Снова трупы. В переулке кричала женщина. Леонардо мельком заметил оголённую грудь. Будут ещё и насилия и убийства — день только-только подошёл к середине. Что-то принесёт ночь? На улицах царило безумие, даже там, где людей почти не было. В этом было что-то опьяняющее. Но Леонардо сейчас владел только страх за Джиневру.
Большая дубовая дверь palazzo Николини была разбита.
Левой рукой Леонардо выхватил из ножен меч, в правой сжал кинжал — и так он проскользнул в окружённый колоннами дворик. По каменным плитам бегал павлин. У парадных дверей, полуотворенных, стоял слуга. На первый взгляд казалось, что он просто прислонился к двери — на деле его прикололи к ней копьём.
Бесшумно и быстро Леонардо крался по дому, по большим комнатам и залам, украшенным картинами и музыкальными инструментами, игорными столиками, мебелью — он искал Джиневру. В кабинете он наткнулся на забитого до смерти слугу. В гостиной двое насиловали служанку и её сына.
Сверху донёсся взрыв хохота.
С бьющимся сердцем Леонардо бросился к спальням.

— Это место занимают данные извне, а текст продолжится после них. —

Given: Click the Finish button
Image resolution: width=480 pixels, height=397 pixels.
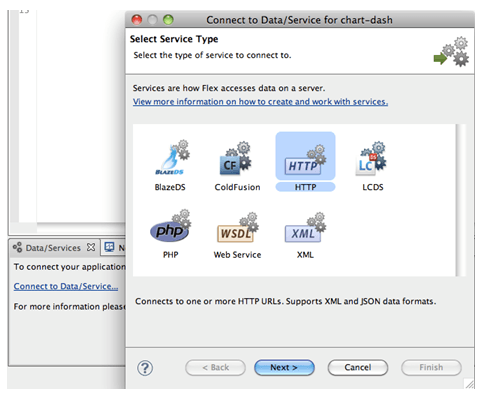Looking at the screenshot, I should (431, 367).
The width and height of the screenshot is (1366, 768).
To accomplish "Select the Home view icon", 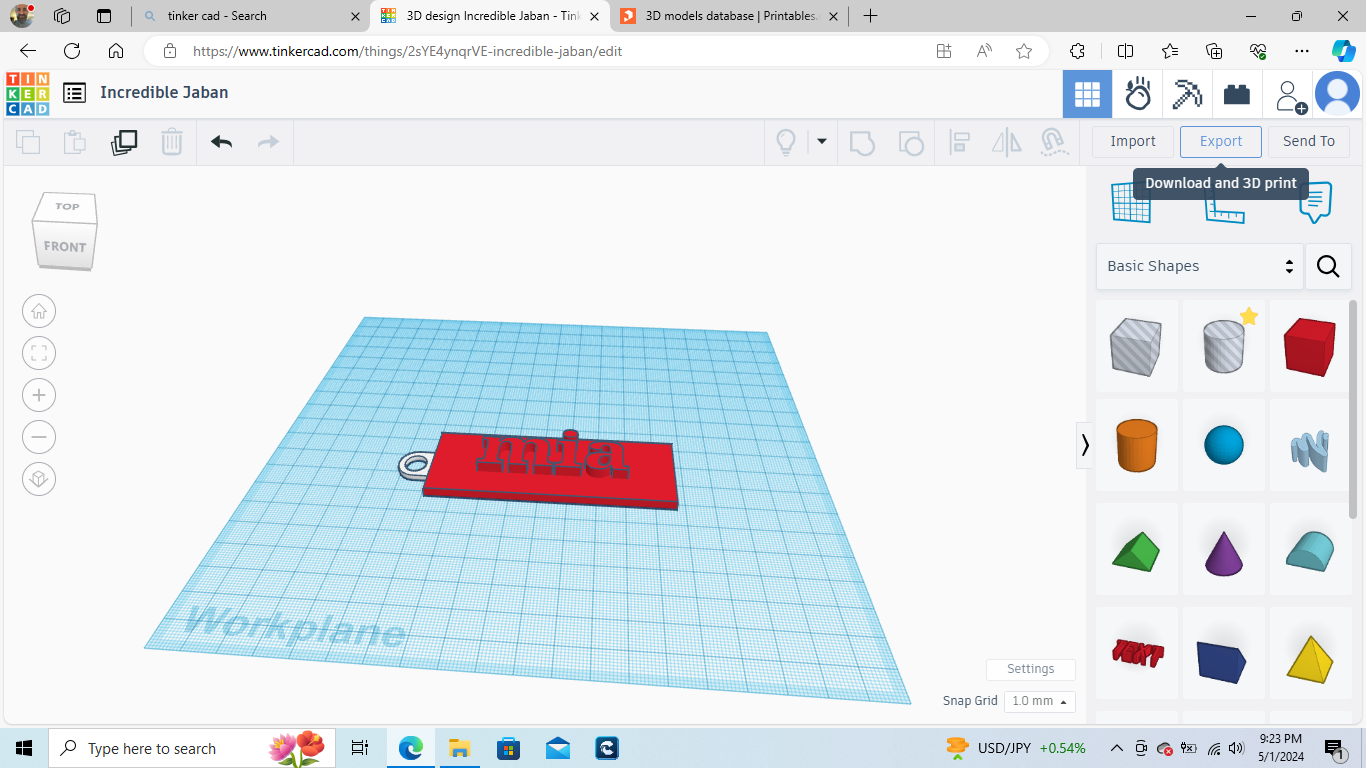I will [39, 311].
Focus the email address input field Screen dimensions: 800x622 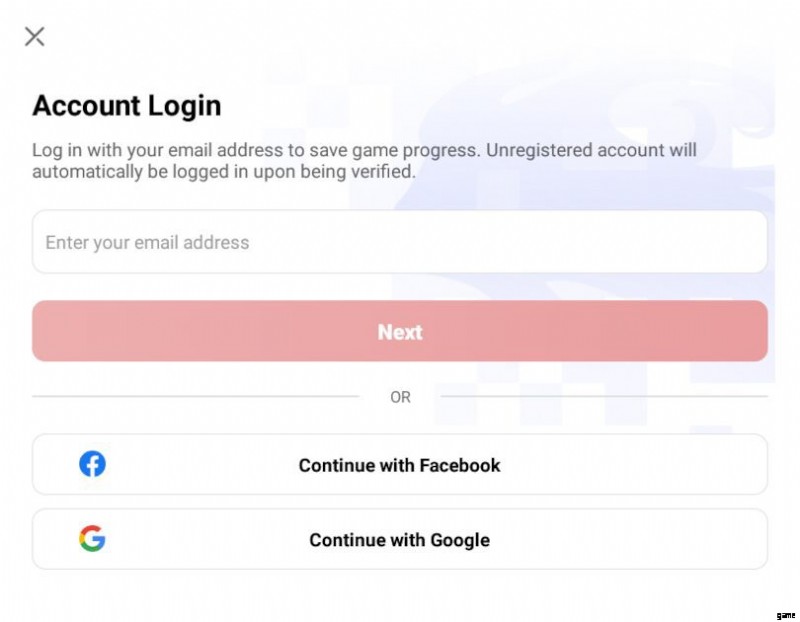click(x=399, y=241)
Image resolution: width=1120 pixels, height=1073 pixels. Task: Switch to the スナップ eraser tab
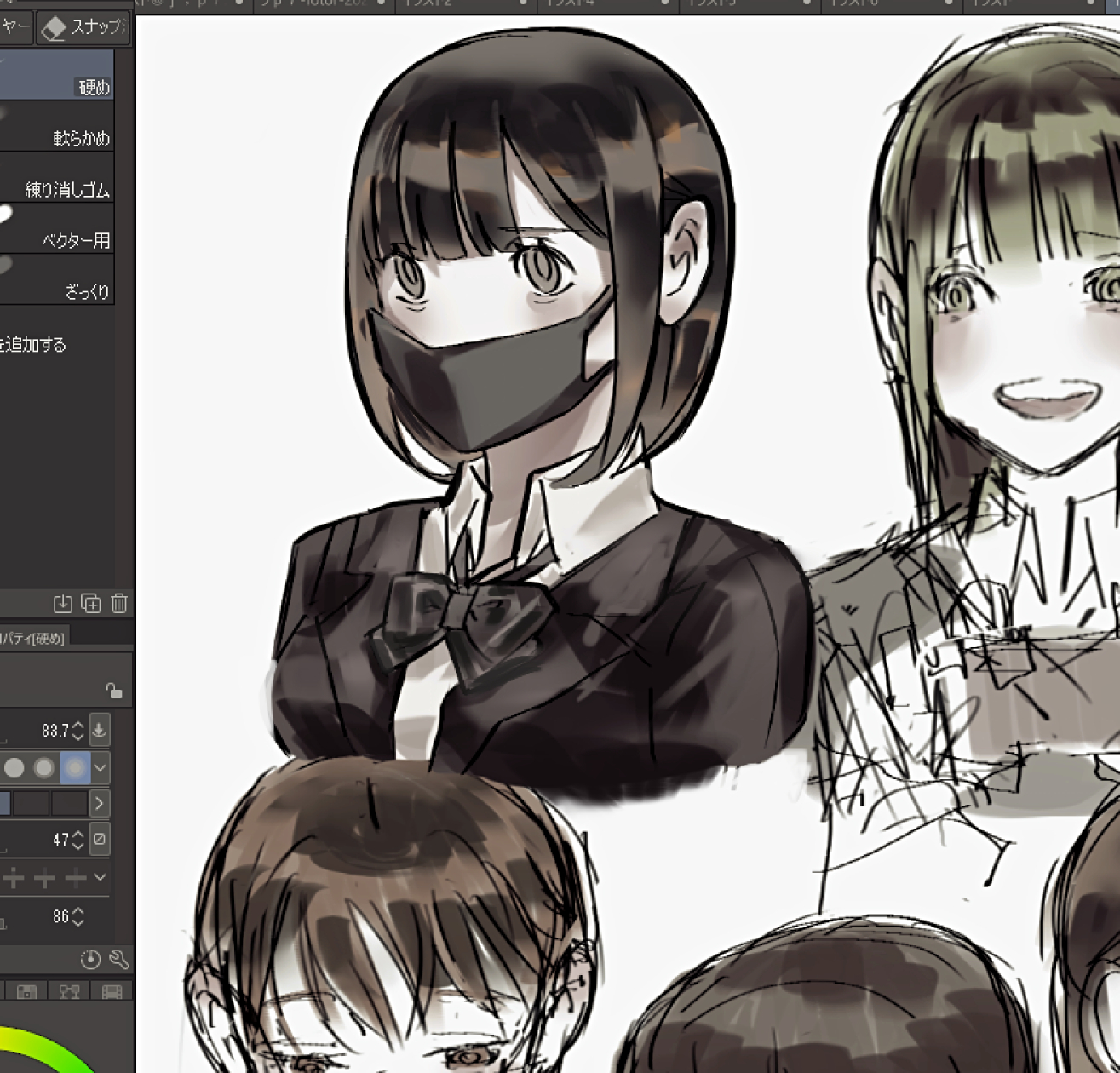click(83, 27)
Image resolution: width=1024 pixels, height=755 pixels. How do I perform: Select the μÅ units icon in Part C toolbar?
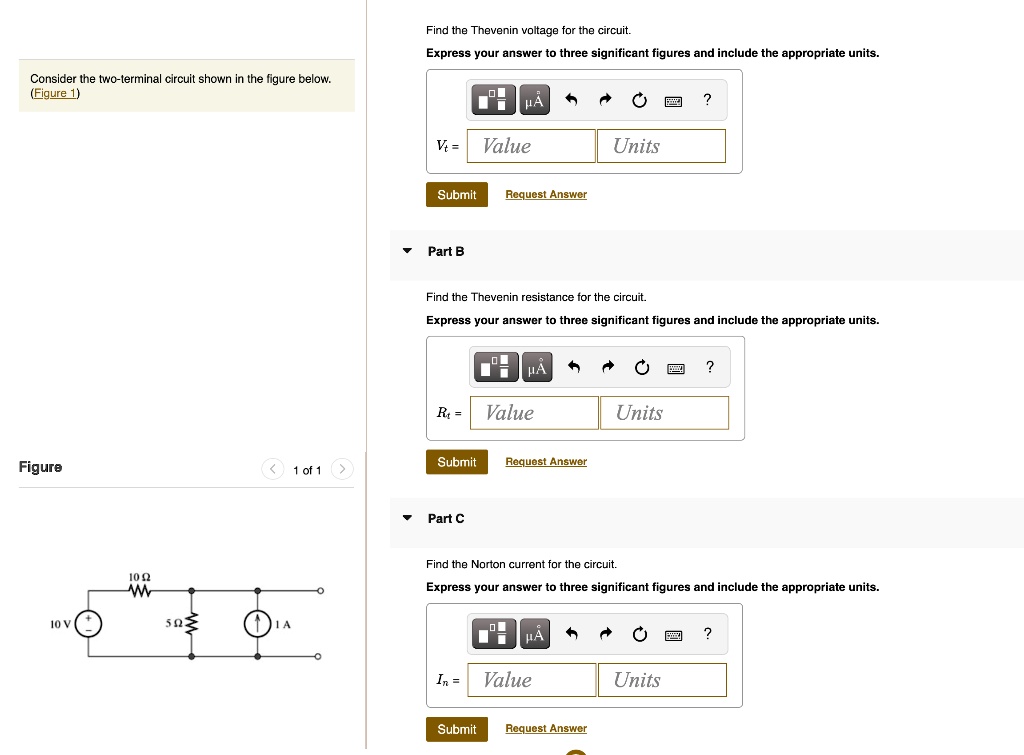(535, 633)
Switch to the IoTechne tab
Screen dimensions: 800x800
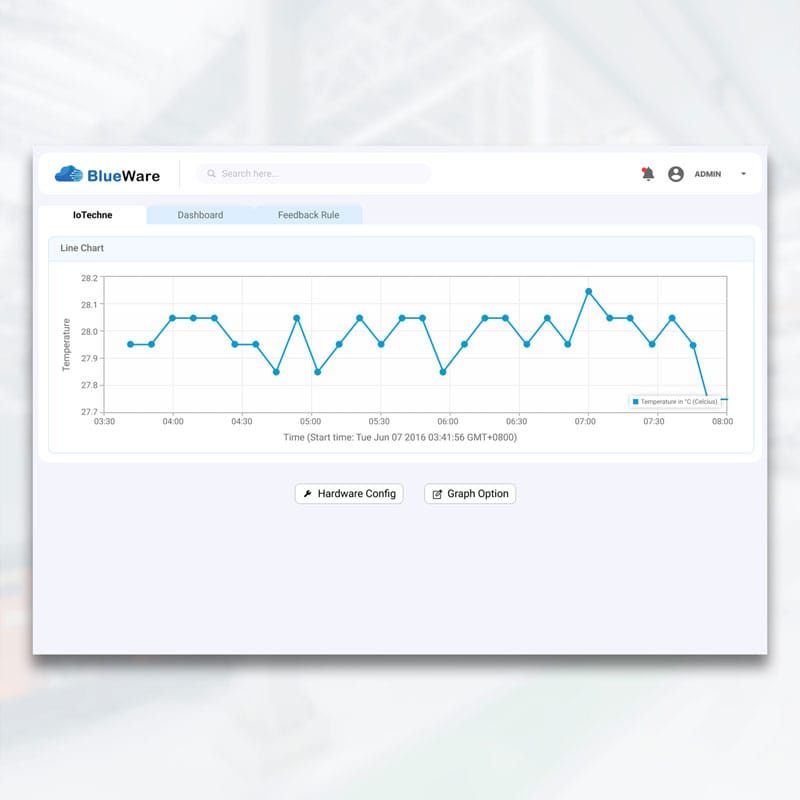click(x=92, y=215)
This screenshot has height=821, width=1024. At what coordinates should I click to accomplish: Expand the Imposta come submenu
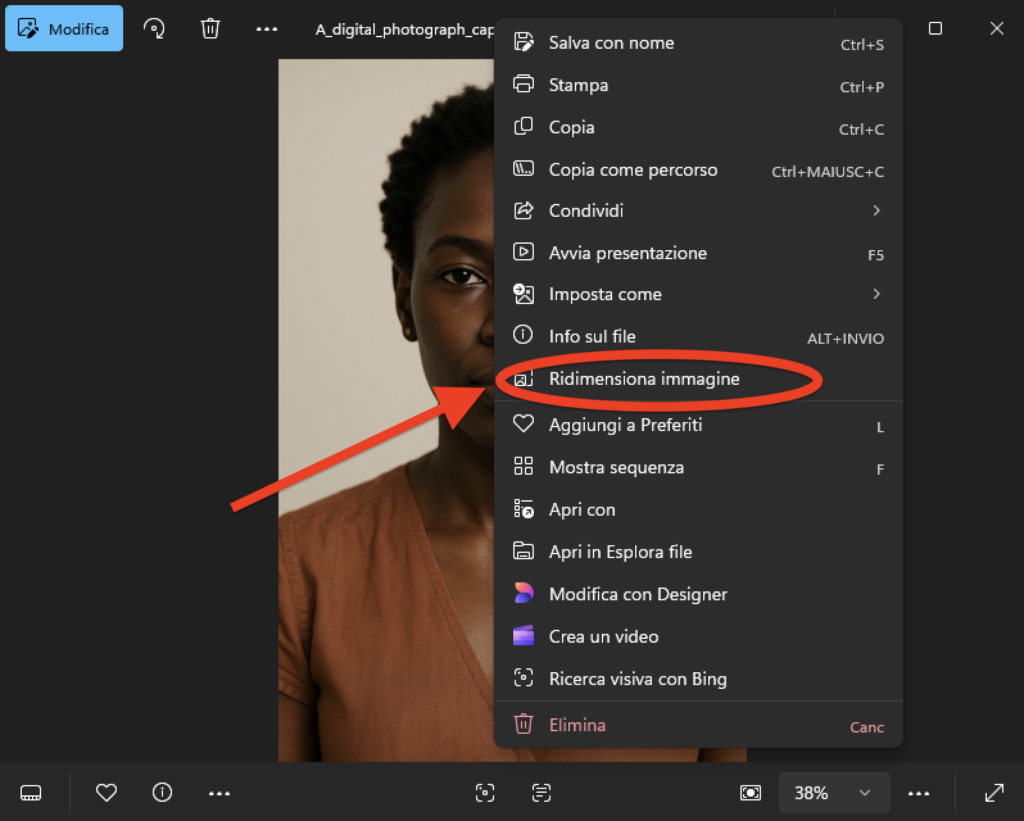pos(698,295)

И там нашёл Джиневру — на постели, нагую, распухшее лицо в синяках и царапинах, рука сломана. Один человек насиловал её, другой, голый, сидел на кровати — Леонардо узнал в нём ученика златокузнеца Паскуино.
Кровавая дымка застлала глаза Леонардо. Ученик Паскуино успел лишь вскинуть на него удивлённый взгляд — кинжал Леонардо вонзился в его шею. Потом, отшвырнув и кинжал и меч, Леонардо сбросил с Джиневры второго насильника. Он узнал и его — то был брат Джакопо Салтарелли, который обвинил Леонардо в содомии и которому заплатил за это Николини. Но жуткая ирония этого совпадения ускользнула от Леонардо. С силой, воспламенённой праведным гневом, он так ударил о стену груболицего дюжего парня, что у того раскололся череп. Он сполз по стене, оставляя широкую полосу крови. А Леонардо повернулся к Джиневре. И увидел, что горло её перерезано, груди изранены и залиты кровью, и кровь запеклась между ног.
Леонардо не мог говорить, не мог молиться ни Иисусу, ни Марии, никому из сонма святых о вмешательстве, об исправлении свершившегося, о переделке реальности. Он взял её на руки и так держал. От неё пахло испражнениями и спермой. Кровь её ран запятнала его рубаху, омочила ставшее маской лицо. Он смотрел на гусиное пёрышко на алом покрывале, словно сосредоточась на этой полоске пуха, отказавшись видеть что-либо ещё, мог перестать помнить и вообще существовать.
А потом, будто разум покинул его, он принялся методично и умело препарировать тела убийц. Он разделял, разрубал, резал — и вспоминал время, когда сидел за столом в своей студии. Там пахло спиртом и ламповым маслом, и на столе перед ним в кипящем яичном белке плясали, как варёные яйца, глаза забитых на бойне коров. В тоске и безумии Леонардо тогда резал глаза, взрезал эти сферические окна души, трудился, трудился, вскрывал осторожно и методично.